'''
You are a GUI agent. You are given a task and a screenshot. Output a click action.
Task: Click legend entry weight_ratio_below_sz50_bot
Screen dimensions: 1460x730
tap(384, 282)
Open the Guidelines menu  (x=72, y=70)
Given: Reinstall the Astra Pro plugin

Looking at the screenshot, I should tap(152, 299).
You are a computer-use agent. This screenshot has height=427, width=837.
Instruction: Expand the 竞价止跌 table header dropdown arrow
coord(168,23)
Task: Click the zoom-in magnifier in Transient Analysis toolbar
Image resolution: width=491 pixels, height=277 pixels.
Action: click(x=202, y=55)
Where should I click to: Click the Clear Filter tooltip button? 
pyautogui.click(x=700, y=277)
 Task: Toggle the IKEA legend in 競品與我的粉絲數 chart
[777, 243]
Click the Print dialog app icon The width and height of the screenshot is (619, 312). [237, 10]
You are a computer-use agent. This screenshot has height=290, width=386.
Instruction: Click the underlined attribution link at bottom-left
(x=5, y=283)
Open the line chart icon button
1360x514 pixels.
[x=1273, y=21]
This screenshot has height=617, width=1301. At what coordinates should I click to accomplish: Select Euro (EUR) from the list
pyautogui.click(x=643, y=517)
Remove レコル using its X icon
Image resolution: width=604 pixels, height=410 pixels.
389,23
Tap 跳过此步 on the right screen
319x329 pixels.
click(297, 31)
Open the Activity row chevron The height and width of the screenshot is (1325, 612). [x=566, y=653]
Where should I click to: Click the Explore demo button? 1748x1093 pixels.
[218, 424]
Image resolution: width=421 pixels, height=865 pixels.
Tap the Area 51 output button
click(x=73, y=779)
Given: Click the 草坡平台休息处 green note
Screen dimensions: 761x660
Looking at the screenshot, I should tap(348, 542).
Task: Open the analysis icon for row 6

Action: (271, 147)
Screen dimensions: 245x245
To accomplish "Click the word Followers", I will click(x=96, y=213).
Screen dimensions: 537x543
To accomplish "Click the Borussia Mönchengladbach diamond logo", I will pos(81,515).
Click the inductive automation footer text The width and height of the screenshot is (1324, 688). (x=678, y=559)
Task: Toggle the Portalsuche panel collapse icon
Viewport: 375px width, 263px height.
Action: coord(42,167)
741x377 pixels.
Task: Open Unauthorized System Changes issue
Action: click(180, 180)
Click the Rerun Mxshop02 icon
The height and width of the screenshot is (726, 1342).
'''
**Your instructions:** Lay out all of the items above as a numbered list, one line per entry and no blank lines.

**Exercise solution:**
1. You are a GUI agent. You are given a task and a screenshot. Output a click action.
2. Task: Click legend entry weight_ratio_below_sz50_bot
3. Screen dimensions: 1460x730
4. tap(384, 282)
5. Open the Guidelines menu  (x=72, y=70)
6. Given: Reinstall the Astra Pro plugin
7. Looking at the screenshot, I should tap(152, 299).
8. You are a computer-use agent. This screenshot has height=427, width=837.
9. Instruction: Expand the 竞价止跌 table header dropdown arrow
10. coord(168,23)
11. Task: Click the zoom-in magnifier in Transient Analysis toolbar
12. Image resolution: width=491 pixels, height=277 pixels.
13. Action: click(x=202, y=55)
14. Where should I click to: Click the Clear Filter tooltip button? 
15. pyautogui.click(x=700, y=277)
16.  Task: Toggle the IKEA legend in 競品與我的粉絲數 chart
17. [777, 243]
18. Click the Print dialog app icon The width and height of the screenshot is (619, 312). [237, 10]
19. You are a computer-use agent. This screenshot has height=290, width=386.
20. Instruction: Click the underlined attribution link at bottom-left
21. (x=5, y=283)
22. Open the line chart icon button
23. 1360x514 pixels.
24. [x=1273, y=21]
25. This screenshot has height=617, width=1301. At what coordinates should I click to accomplish: Select Euro (EUR) from the list
26. pyautogui.click(x=643, y=517)
27. Remove レコル using its X icon
28. Image resolution: width=604 pixels, height=410 pixels.
29. 389,23
30. Tap 跳过此步 on the right screen
31. 319x329 pixels.
32. click(297, 31)
33. Open the Activity row chevron The height and width of the screenshot is (1325, 612). [x=566, y=653]
34. Where should I click to: Click the Explore demo button? 1748x1093 pixels.
35. [218, 424]
36. Image resolution: width=421 pixels, height=865 pixels.
37. Tap the Area 51 output button
38. click(x=73, y=779)
39. Given: Click the 草坡平台休息处 green note
40. Screen dimensions: 761x660
41. Looking at the screenshot, I should tap(348, 542).
42. Task: Open the analysis icon for row 6
43. Action: (271, 147)
44. Screen dimensions: 245x245
45. To accomplish "Click the word Followers", I will click(x=96, y=213).
46. Screen dimensions: 537x543
47. To accomplish "Click the Borussia Mönchengladbach diamond logo", I will pos(81,515).
48. Click the inductive automation footer text The width and height of the screenshot is (1324, 688). (x=678, y=559)
49. Task: Toggle the Portalsuche panel collapse icon
50. Viewport: 375px width, 263px height.
51. Action: coord(42,167)
52. 741x377 pixels.
53. Task: Open Unauthorized System Changes issue
54. Action: click(180, 180)
55. Click the Rerun Mxshop02 icon
56. The height and width of the screenshot is (726, 1342).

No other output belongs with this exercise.